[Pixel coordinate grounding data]
╭──
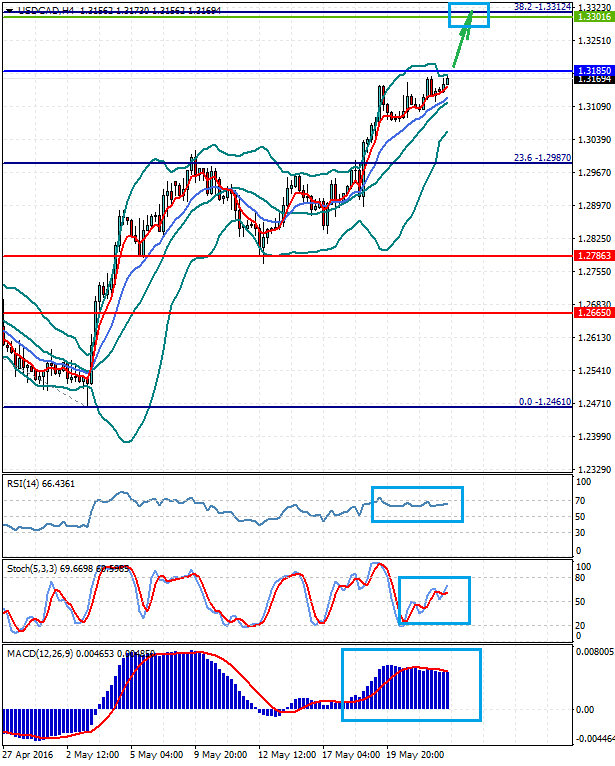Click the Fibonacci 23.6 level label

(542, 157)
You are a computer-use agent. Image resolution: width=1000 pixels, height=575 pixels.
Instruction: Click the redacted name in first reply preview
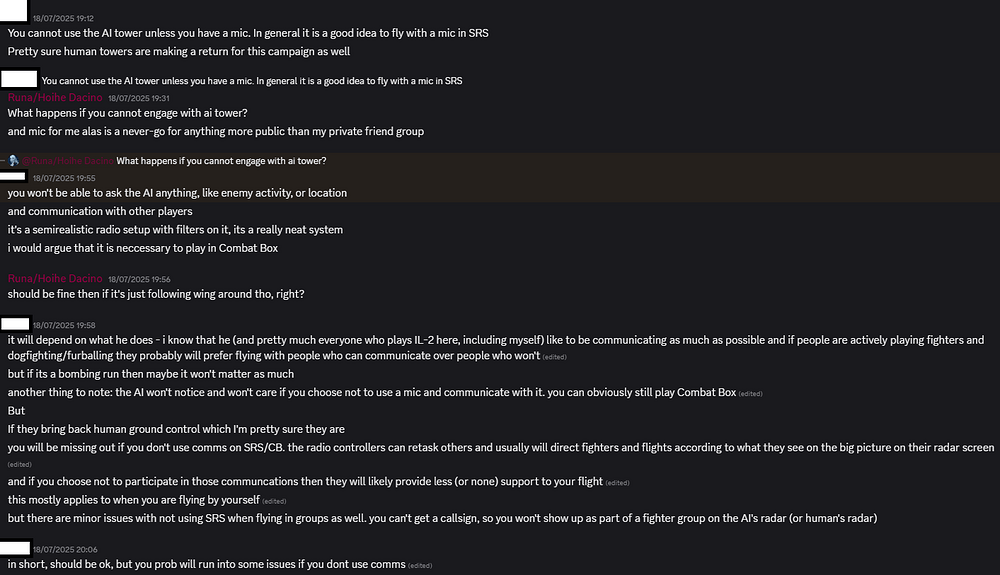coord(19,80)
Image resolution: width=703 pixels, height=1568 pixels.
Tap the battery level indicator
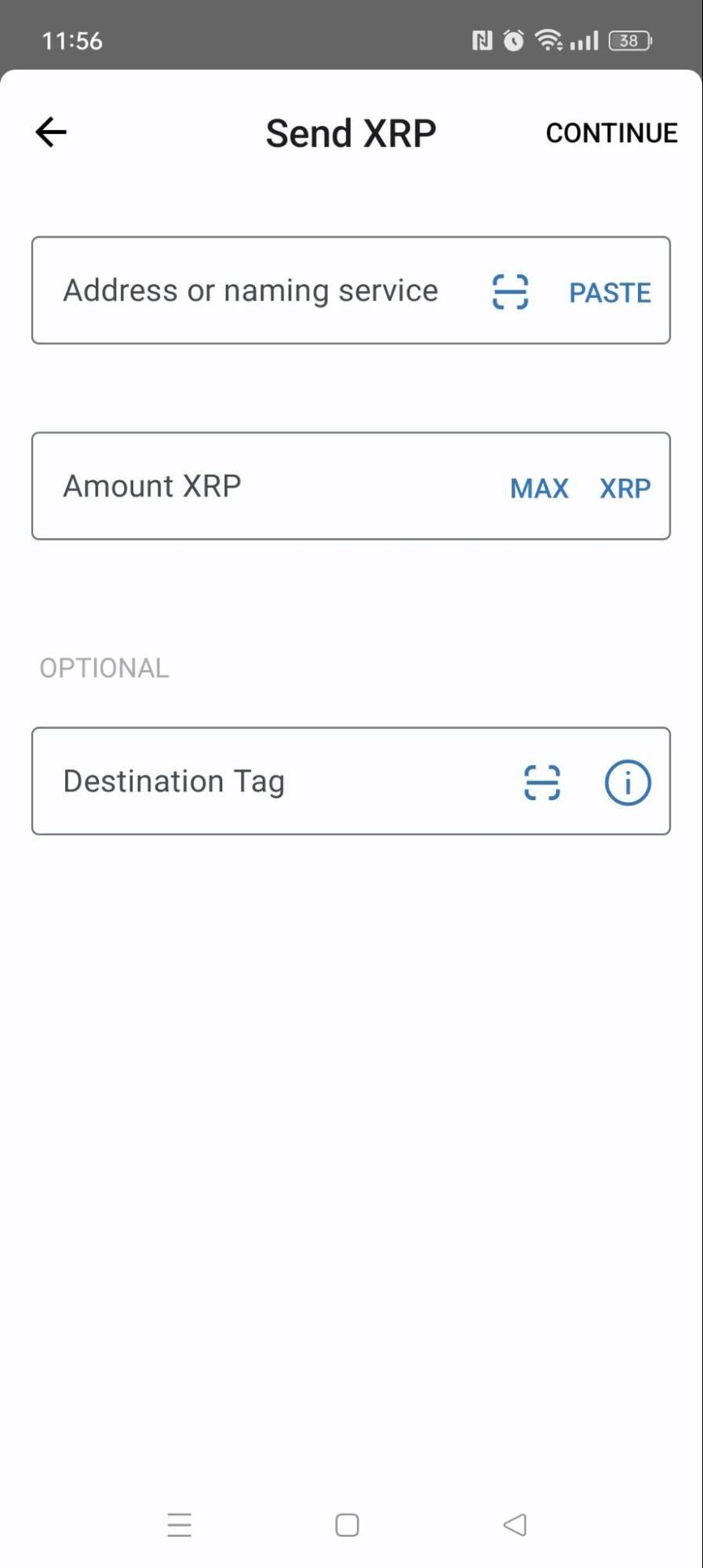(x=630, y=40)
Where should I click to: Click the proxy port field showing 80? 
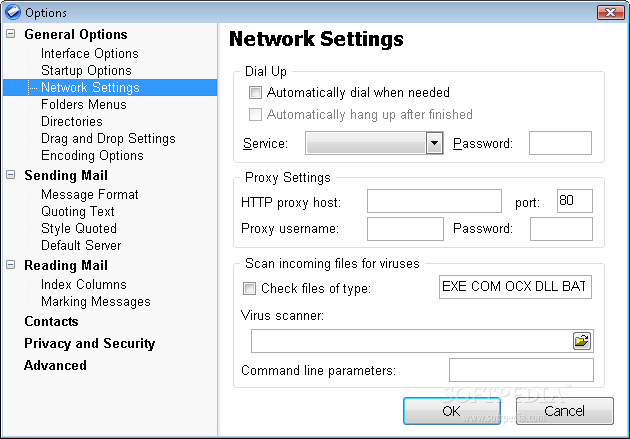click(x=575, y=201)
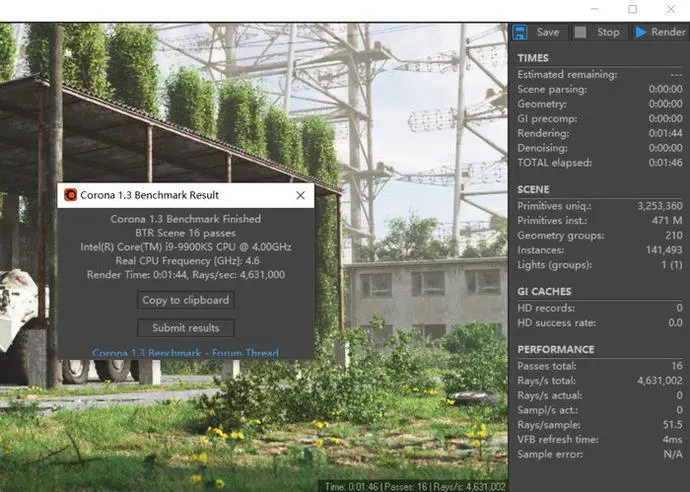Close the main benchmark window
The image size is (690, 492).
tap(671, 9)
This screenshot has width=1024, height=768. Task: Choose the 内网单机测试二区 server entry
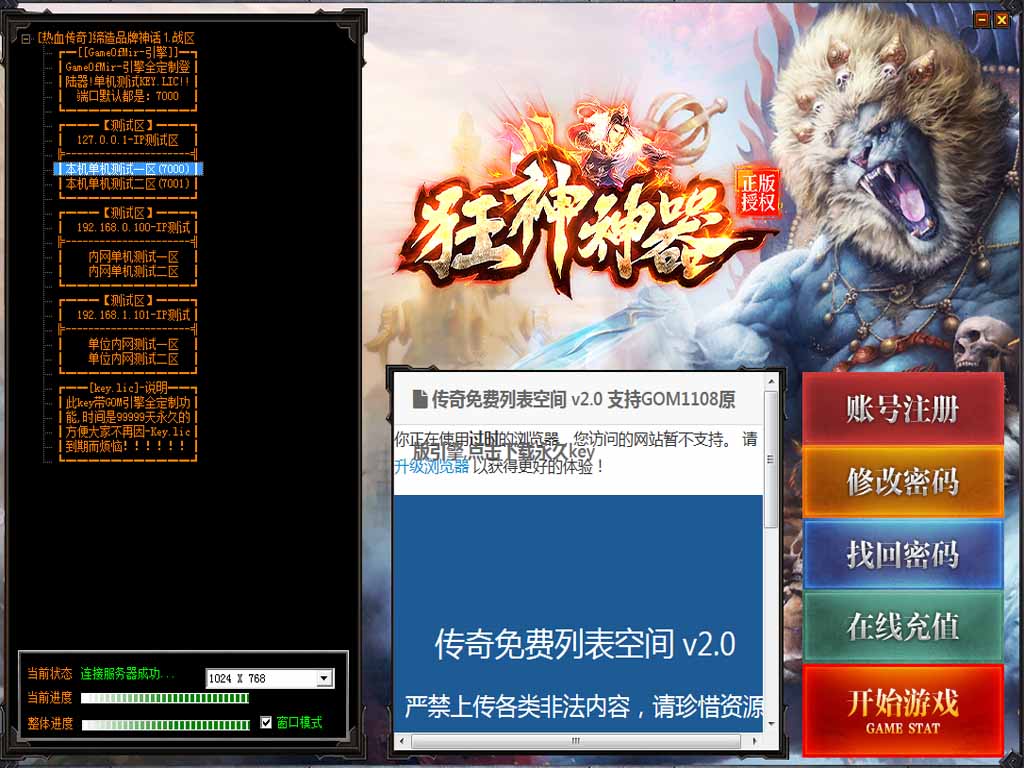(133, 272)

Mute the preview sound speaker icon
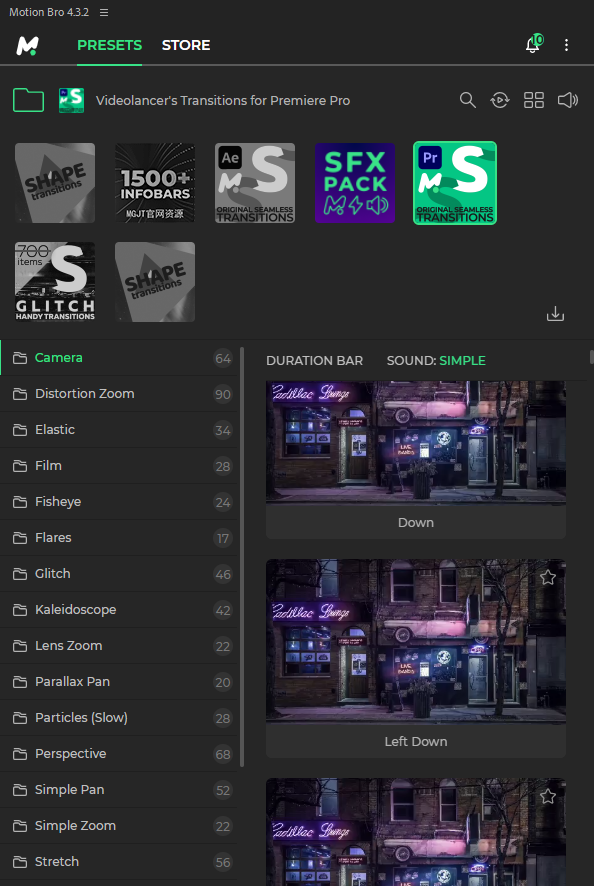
╰──
The answer must be an exact transcription of the lines from the one holding "Tap the battery level indicator" to the last line of the entries above, with no pictures and nothing else.

## ANSWER TO THIS PROBLEM:
Tap the battery level indicator
(x=630, y=40)
Where should I click to: Click the proxy port field showing 80? 
click(x=575, y=201)
Close the main benchmark window
The image size is (690, 492).
tap(671, 9)
This screenshot has width=1024, height=768. Task: Choose the 内网单机测试二区 server entry
(133, 272)

Mute the preview sound speaker icon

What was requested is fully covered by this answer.